課題の指示:
**a.** 山室軍平について述べた抜粋本文によると、山室軍平は何歳のときに上京しましたか。
**b.** 山室軍平と築地の活版製造所についての抜粋本文を、最後の文の次から書き継ぎなさい。

抜粋本文:

_ _ _ _ _

日本語練習虫

旧はてなダイアリー「日本語練習中」〈http://d.hatena.ne.jp/uakira/〉のデータを引き継ぎ、書き足しています。

明治二十年頃の築地活版に勤めたらしい山室軍平

今まで全く気づいてゐねがったんだども。「明治・大正・昭和前期の社会事業家・宗教家であり、救世軍(Salvation Army)の日本司令官として免囚保護、廃娼運動、日露戦争後の不況対策としての労働紹介所の設置、結核患者を収容するサナトリウムの開設、凶作地農民の救援、関東大震災後の被災者の救援など、生涯を弱者の救済に捧げた人物」であるところの山室軍平(一八七二−一九四〇)は、「新見市の近くで生まれ、十四歳のときに上京し、築地の活版製造所の職工として働」いたのだといふ。明治十九年のことだ。
http://www.doshisha.ac.jp/academics/institute/christ/dsw/07au/i_1108.html
山室軍平『私の青年時代』ば確認さんなねと思ふんだども、「築地の活版製造所」と言へば、つまり後の東京築地活版製造所のことだらう。

_ _ _ _ _

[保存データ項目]
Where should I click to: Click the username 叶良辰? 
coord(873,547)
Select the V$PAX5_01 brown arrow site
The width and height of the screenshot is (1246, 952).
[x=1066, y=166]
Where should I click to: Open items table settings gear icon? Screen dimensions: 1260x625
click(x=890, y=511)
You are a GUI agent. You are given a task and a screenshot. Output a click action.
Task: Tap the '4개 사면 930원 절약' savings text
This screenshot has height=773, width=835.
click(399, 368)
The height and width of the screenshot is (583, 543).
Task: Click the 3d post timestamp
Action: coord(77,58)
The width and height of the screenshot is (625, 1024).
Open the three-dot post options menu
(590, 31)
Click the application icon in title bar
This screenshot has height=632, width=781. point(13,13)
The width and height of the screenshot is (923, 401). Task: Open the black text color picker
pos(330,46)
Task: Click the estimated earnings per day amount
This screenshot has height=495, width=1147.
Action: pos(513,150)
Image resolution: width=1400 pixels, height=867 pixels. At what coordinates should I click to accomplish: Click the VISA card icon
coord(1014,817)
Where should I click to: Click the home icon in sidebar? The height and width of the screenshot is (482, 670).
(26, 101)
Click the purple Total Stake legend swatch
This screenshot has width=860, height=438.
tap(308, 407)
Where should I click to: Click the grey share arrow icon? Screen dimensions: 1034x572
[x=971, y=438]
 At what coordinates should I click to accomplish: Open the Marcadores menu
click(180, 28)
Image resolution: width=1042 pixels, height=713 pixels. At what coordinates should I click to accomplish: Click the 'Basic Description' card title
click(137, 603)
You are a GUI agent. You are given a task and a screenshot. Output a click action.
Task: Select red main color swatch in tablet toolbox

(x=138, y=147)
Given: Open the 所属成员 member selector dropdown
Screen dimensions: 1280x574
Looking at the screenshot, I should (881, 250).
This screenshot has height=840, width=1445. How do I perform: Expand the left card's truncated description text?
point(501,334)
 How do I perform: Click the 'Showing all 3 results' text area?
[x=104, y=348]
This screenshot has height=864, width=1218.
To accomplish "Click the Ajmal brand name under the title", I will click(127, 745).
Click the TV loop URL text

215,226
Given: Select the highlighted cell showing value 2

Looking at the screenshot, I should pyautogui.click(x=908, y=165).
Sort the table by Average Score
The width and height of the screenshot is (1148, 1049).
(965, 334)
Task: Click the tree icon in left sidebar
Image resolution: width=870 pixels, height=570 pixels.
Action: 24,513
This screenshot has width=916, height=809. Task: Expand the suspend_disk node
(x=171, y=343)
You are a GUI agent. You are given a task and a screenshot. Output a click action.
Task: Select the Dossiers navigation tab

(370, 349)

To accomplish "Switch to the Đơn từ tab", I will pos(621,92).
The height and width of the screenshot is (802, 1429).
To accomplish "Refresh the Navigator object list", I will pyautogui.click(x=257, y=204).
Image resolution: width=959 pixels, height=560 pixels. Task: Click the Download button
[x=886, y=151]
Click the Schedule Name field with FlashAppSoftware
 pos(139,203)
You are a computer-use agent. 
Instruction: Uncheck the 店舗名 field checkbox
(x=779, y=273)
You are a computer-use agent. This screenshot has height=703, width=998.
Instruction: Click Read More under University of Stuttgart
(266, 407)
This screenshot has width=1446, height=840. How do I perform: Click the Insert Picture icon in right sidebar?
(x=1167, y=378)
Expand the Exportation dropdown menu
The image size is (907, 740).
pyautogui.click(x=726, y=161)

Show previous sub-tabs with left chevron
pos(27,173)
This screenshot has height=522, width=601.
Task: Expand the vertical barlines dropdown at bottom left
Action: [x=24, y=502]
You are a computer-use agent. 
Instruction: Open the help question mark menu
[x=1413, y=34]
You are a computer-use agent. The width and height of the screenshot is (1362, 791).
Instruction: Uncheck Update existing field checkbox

_ _ _ _ _

各課題の解答:
**a.** 十四歳のときです。

**b.**
山室は明治二十年に「キリスト教の路傍伝道に従事し、その後福音教会系の築地教会に通うようになり、明治二十一年に洗礼を受けて正式なクリスチャンになりました」といふことである。
http://www1.ocn.ne.jp/~sukagawa/sukagawa.files/touzai.files/2007/fukuinn_church_J.htm
この明治二十一年といふのは、己の推定で日本最初の和文アンチック体活字の用例と見られる『新撰讃美歌』が出版された年。
そんな年に築地活版の職工が洗礼を受けてゐたとは驚きだ。
……
ちなみに、最初期和文アンチック体活字に因縁を持って居さうなのは、ヘボンの『和英語林集成明治五年再版の編集に協力した経験を持ち、『新撰讃美歌』編纂の中心人物の一人であった奥野昌綱だっただらうと、明示的な根拠のないまま勝手に予想してゐる己だ。